## Seitentext
-*-

Auch Maria und Marina ließen sich einfangen von der Historie Grytvikens und verzaubern von der Zahmheit der Tiere – „to be a guest in another world“, so fühlten sie sich.
Die ganze Station war schon so lange verlassen, dass sogar der Geruch nach Waltran und -fett verschwunden war. Heute ist sie ein Museum und bietet einen Blick zurück in eine Epoche, in der eine Antarktis-Reise noch ein großes Abenteuer war. Und in dem Wale nur als schwimmende Fleisch- und Ressource galten.
Unser Blick auf die Antarktischen Gewässer und ihre Bewohner hat sich seit den 60-er Jahren stark verändert. Wir zählen ihren Reichtum an Lebensformen heute nicht mehr in Fässern Öl, sondern erfreuen uns an ihrer Lebendigkeit im unberührtesten und abgelegensten Ökosystem der Erde, der Antarktis.
Ihre persönlichen Highlights? Beide Biologinnen waren überwältigt von der Fülle des Lebens mit seinen Seebären, Pinguinen, Albatrossen und noch viel mehr antarktischen Bewohnern. Und von den Eisbergen, riesig, grün und in der Sonne strahlend und glitzernd.

-*-

## Bereitgestelltes Material

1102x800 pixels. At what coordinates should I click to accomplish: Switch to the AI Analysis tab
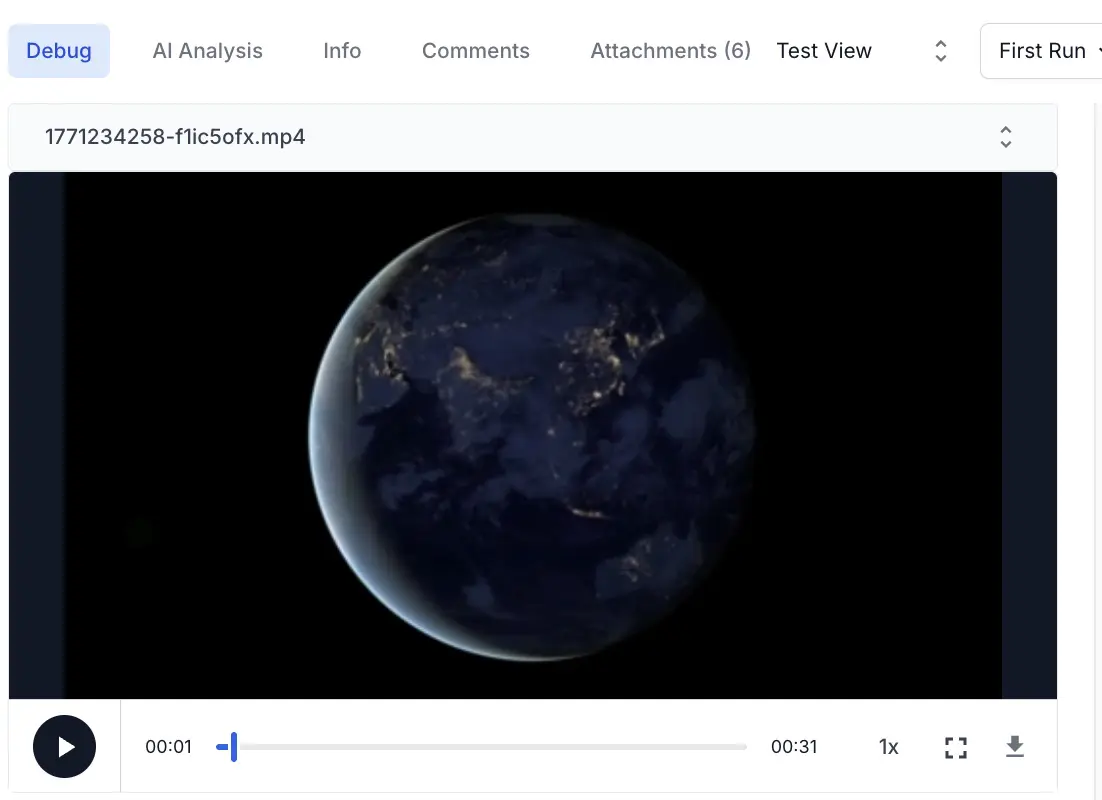point(207,50)
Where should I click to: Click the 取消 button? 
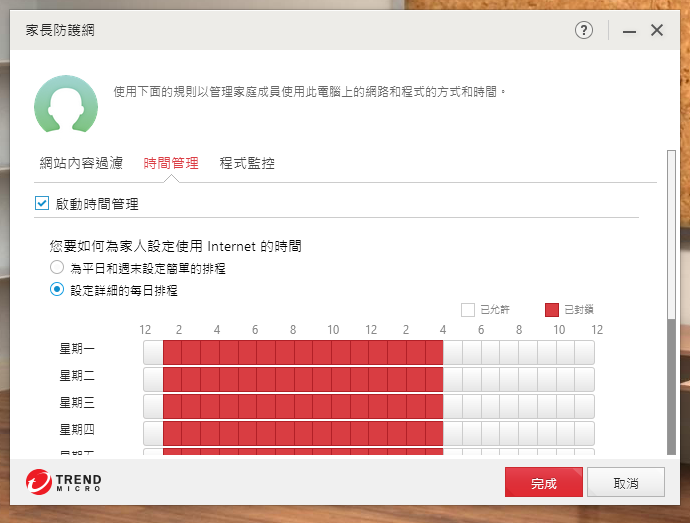tap(626, 483)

-*-

## Gelesenes anwenden
#1 Tippe einen Abschnitt des Textes über Grytviken ab: Beginne bei den Worten „Auch Maria und“ und höre nach „Erde, der Antarktis.“ auf.
#2 Was ist die Station laut dem Text über Grytviken heute?
#3 Führe den Text über Grytviken im Anschluss an seinen letzten Satz weiter.
Die Daten sind eigenständiges Material und gehören nicht zum Seitentext.

## Erwartete Ergebnisse
#1
Auch Maria und Marina ließen sich einfangen von der Historie Grytvikens und verzaubern von der Zahmheit der Tiere – „to be a guest in another world“, so fühlten sie sich.
Die ganze Station war schon so lange verlassen, dass sogar der Geruch nach Waltran und -fett verschwunden war. Heute ist sie ein Museum und bietet einen Blick zurück in eine Epoche, in der eine Antarktis-Reise noch ein großes Abenteuer war. Und in dem Wale nur als schwimmende Fleisch- und Ressource galten.
Unser Blick auf die Antarktischen Gewässer und ihre Bewohner hat sich seit den 60-er Jahren stark verändert. Wir zählen ihren Reichtum an Lebensformen heute nicht mehr in Fässern Öl, sondern erfreuen uns an ihrer Lebendigkeit im unberührtesten und abgelegensten Ökosystem der Erde, der Antarktis.

#2 Heute ist sie ein Museum.

#3
Die Vergangenheit, Gegenwart und Zukunft von South Georgia ist auch ein SAERI-Forschungsschwerpunkt: The South Georgia Future Science Project.
Die Begeisterung der beiden Biologinnen konnte ich durch den Lautsprecher hören. Genauso wie die Begeisterung der Besatzung der HMS ENTERPRISE in ihrem Fahrtbericht. Und ich habe sie voll und ganz verstanden. Der Reichtum an kleinen und großen Meeressäugern vom Commerson-Delphin bis zum Blauwal, die Zutraulichkeit vermeintlich possierlicher Pinguine, die phantastische Parade der Seevögel in allen Größen – Kaptauben, Sturmtaucher, Sturmschwalbe, Sturmvögel bis zum Wanderalbatros sind einzigartig und überwältigend. Meine persönlichen gefiederten Lieblinge sind Adélie-Pinguine und Schwarzbrauen-Albatrosse (Mollymawk). Daneben gibt es buntes und vielfältiges Leben in der Tiefe des Meeres, vom Critter-Wurm über Dumbo-Octopusse bis zum Lollipop-Schwamm am Stiel.
Die unermessliche Weite der See, die hypnotische Kraft der rollenden Brecher und das märchenhaft verhangene Licht des stürmischen Südpolarmeeres sind für mich ein steter Ort der Seesucht. Oder der Sehsucht? Ganz bestimmt der Sehnsucht.
Seiwale: Hotspot Falkland-Inseln
A propos Seiwale: Da fragte ich natürlich nach dem neuesten Stand der Forschung nach dem katastrophalen Seiwal-Sterben 2015, als über 330 tote Tiere an den chilenischen Küsten angespült wurden.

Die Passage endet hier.